(What is being asked):
Please repeat the line that contains "You are a computer-use agent. Image" and every line after it, exactly, through the end of the records.

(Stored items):
- Opening Delimiter -
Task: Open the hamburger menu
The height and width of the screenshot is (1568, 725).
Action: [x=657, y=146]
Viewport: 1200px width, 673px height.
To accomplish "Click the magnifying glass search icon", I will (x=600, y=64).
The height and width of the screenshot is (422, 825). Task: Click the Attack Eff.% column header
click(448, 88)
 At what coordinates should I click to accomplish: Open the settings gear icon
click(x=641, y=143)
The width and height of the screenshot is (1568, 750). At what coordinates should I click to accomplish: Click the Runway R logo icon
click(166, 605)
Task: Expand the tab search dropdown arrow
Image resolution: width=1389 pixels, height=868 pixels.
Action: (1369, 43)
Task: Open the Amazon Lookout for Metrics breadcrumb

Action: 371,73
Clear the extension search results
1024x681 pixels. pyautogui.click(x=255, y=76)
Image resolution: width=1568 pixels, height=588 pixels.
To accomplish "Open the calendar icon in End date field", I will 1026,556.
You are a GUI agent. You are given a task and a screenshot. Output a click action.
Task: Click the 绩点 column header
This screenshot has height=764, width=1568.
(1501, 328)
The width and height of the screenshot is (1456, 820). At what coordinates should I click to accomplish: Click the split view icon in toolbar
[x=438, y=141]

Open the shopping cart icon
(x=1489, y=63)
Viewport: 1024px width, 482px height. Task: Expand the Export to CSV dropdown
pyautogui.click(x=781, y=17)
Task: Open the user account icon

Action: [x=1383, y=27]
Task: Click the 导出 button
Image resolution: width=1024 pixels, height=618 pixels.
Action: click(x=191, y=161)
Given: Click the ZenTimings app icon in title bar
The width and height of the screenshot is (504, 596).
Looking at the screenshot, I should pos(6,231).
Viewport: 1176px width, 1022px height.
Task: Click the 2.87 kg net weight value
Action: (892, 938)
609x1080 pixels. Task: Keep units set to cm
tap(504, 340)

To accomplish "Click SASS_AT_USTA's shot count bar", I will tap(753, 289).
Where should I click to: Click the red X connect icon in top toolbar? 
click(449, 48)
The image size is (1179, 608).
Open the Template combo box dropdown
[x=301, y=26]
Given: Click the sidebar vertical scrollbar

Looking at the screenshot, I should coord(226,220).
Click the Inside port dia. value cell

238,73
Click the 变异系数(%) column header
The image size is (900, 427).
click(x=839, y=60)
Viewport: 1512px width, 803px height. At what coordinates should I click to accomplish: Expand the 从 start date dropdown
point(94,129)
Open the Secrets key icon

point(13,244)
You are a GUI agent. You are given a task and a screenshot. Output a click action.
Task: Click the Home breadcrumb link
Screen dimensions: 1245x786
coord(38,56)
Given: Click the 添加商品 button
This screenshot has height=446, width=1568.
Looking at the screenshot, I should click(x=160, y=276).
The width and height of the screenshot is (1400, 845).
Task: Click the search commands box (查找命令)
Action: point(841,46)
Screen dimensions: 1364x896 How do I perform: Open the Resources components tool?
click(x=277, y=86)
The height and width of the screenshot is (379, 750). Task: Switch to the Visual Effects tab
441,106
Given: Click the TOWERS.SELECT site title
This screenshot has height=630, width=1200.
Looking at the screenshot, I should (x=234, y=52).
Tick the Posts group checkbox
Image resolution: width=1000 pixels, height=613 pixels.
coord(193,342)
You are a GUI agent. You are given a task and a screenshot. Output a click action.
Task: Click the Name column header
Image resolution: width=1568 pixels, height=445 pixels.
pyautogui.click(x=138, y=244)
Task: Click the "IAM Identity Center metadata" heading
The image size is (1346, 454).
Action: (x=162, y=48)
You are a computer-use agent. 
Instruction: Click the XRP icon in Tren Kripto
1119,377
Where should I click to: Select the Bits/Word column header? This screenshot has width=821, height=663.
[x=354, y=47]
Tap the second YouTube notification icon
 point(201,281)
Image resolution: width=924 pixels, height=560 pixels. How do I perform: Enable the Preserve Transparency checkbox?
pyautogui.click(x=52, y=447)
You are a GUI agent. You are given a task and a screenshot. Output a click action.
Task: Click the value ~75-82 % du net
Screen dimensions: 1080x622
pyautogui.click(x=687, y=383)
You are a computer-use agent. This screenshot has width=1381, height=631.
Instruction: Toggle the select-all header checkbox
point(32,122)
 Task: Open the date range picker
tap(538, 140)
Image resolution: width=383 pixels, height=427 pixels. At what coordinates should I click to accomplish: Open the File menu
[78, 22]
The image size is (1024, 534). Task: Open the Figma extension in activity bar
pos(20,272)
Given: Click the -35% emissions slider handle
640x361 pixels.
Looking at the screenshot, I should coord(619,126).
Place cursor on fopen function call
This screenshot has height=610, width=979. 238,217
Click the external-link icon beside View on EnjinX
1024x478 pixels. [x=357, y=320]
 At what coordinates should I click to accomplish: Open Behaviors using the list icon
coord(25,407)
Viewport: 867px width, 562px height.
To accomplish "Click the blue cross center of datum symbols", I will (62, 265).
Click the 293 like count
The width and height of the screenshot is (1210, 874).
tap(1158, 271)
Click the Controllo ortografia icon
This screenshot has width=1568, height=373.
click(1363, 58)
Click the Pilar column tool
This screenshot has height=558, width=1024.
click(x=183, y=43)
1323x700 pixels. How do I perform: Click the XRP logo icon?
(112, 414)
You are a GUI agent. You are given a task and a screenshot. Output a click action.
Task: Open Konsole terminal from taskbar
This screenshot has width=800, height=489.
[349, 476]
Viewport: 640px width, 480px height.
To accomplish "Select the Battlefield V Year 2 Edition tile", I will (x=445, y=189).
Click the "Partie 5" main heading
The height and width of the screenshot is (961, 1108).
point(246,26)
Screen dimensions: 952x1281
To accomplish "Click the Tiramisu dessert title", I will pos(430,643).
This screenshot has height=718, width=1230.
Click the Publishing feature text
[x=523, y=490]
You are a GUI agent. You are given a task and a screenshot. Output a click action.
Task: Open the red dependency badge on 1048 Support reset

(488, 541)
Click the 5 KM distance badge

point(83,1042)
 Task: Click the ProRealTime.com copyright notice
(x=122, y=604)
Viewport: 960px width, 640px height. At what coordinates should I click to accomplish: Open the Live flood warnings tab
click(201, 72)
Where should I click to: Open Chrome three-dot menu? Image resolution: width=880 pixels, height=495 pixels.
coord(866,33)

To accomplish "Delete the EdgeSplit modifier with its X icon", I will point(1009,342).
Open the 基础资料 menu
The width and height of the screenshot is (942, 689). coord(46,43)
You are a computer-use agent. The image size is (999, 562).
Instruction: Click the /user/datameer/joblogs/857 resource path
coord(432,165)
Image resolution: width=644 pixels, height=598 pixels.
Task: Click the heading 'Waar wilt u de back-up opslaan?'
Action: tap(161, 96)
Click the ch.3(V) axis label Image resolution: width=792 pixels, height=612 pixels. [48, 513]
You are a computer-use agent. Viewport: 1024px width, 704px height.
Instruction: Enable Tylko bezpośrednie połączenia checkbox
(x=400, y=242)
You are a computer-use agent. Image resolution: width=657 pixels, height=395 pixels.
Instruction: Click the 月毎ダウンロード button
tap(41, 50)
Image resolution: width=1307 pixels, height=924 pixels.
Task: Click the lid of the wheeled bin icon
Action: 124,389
- Closing Delimiter -
(Answer below):
You are a computer-use agent. Image resolution: width=657 pixels, height=395 pixels.
Instruction: Click the 月毎ダウンロード button
tap(41, 50)
Image resolution: width=1307 pixels, height=924 pixels.
Task: Click the lid of the wheeled bin icon
Action: 124,389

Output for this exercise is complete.